→ **What needs to be done**: Could you edit the records so that "chevron" is replaced by "arrow" wherever it occurs, with everything else unchanged? Leave the pictures out of your answer.

[Rows on where targets appear]

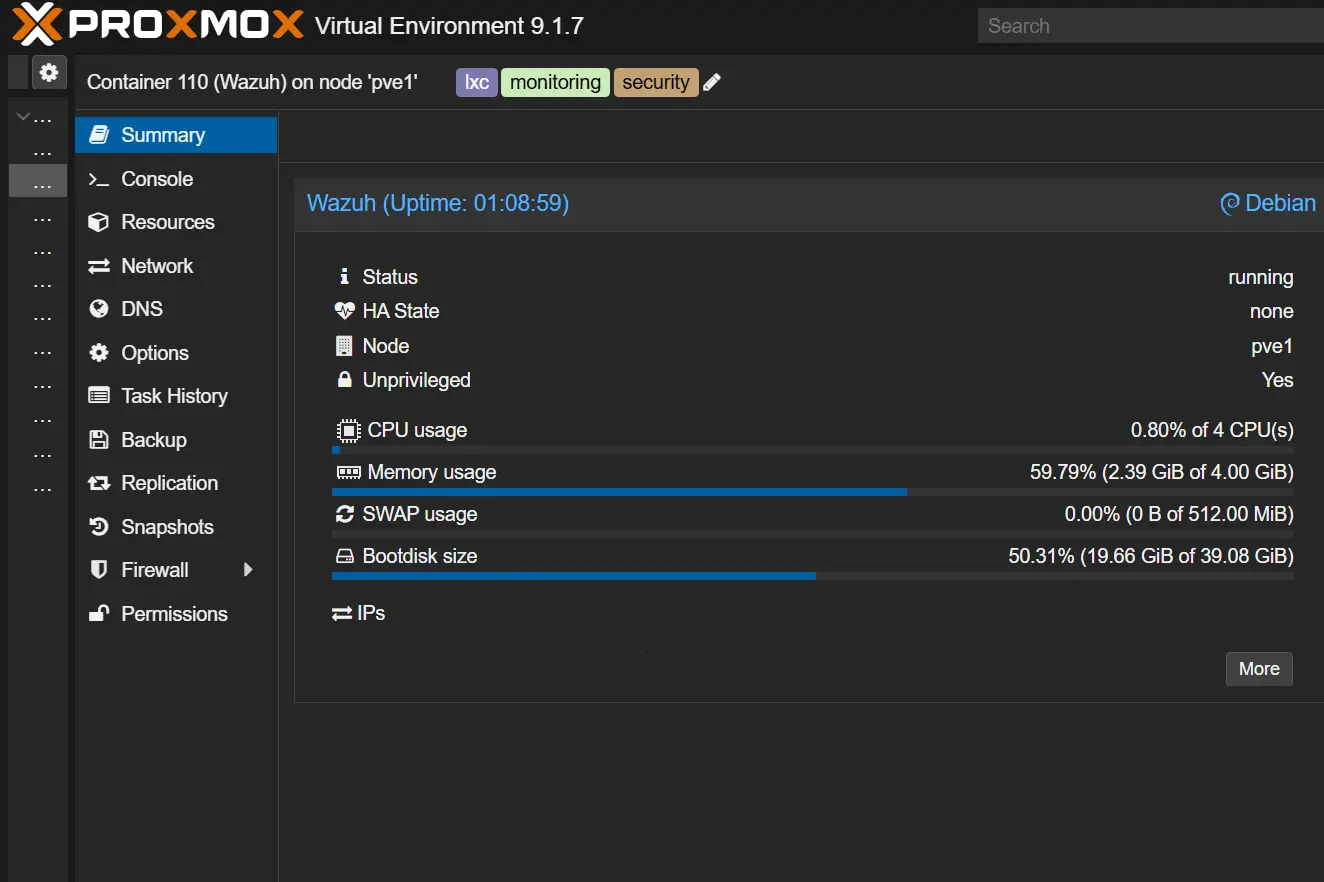Click the Permissions unlock icon
1324x882 pixels.
pos(98,614)
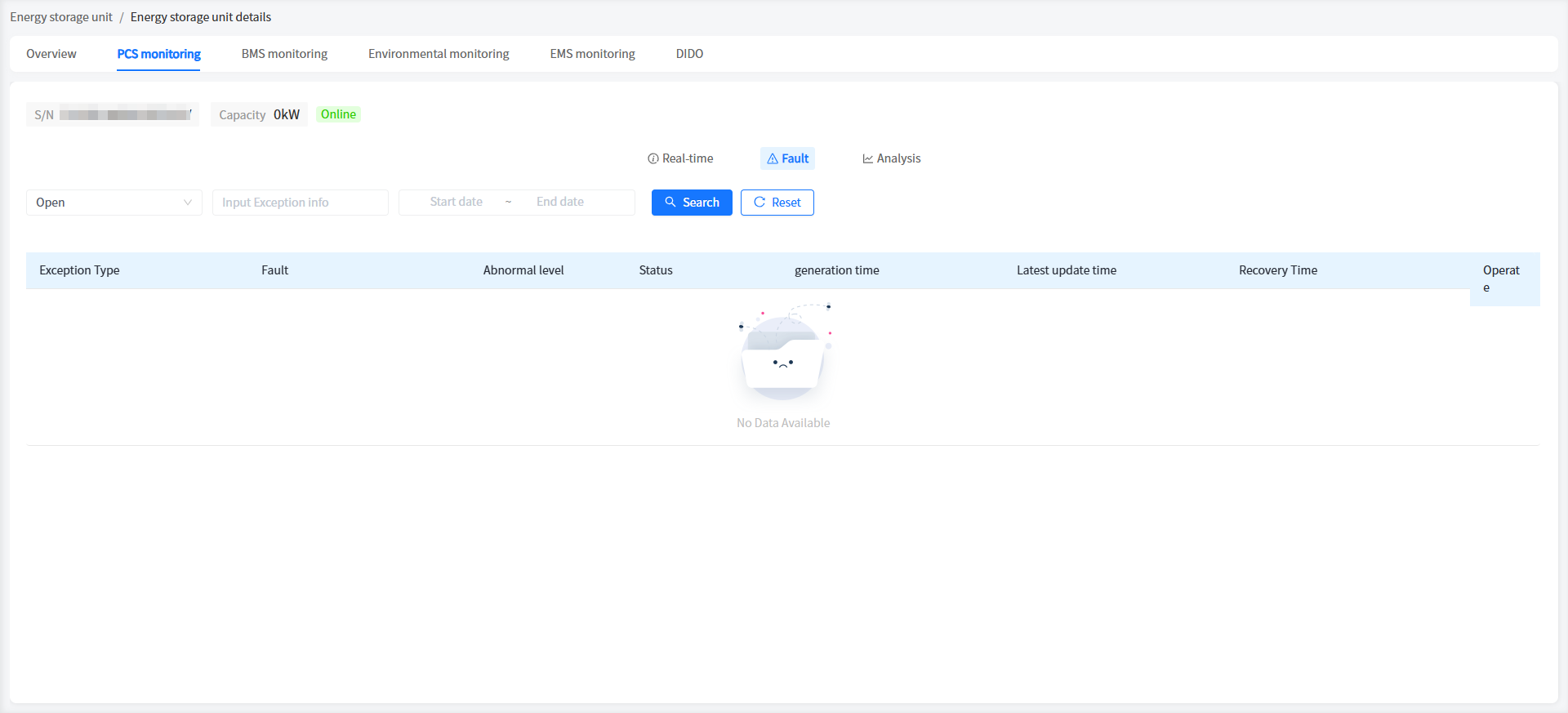Screen dimensions: 1568x713
Task: Switch to the Overview tab
Action: click(51, 54)
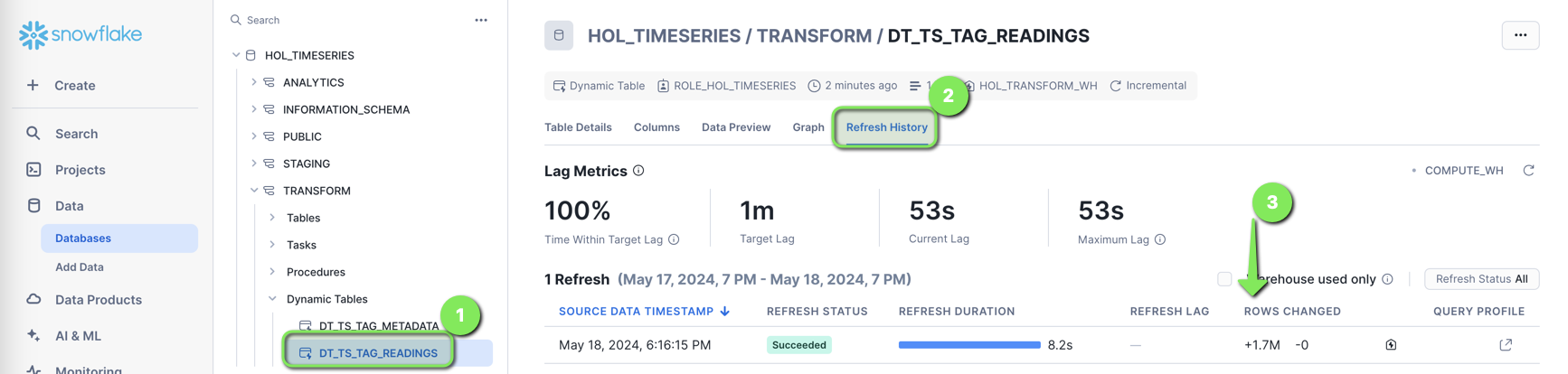Switch to the Data Preview tab
Image resolution: width=1568 pixels, height=374 pixels.
(736, 127)
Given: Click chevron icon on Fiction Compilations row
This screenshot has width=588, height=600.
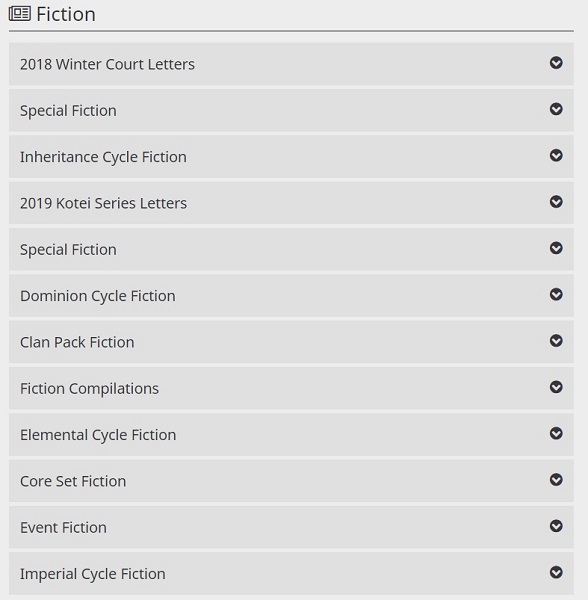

→ **Written answer**:
Click the Permissions unlock icon
1324x882 pixels.
pos(98,614)
Screen dimensions: 1568x713
Task: Switch to the Overview tab
Action: click(51, 54)
Switch to the Data Preview tab
Image resolution: width=1568 pixels, height=374 pixels.
(736, 127)
Given: Click arrow icon on Fiction Compilations row
This screenshot has width=588, height=600.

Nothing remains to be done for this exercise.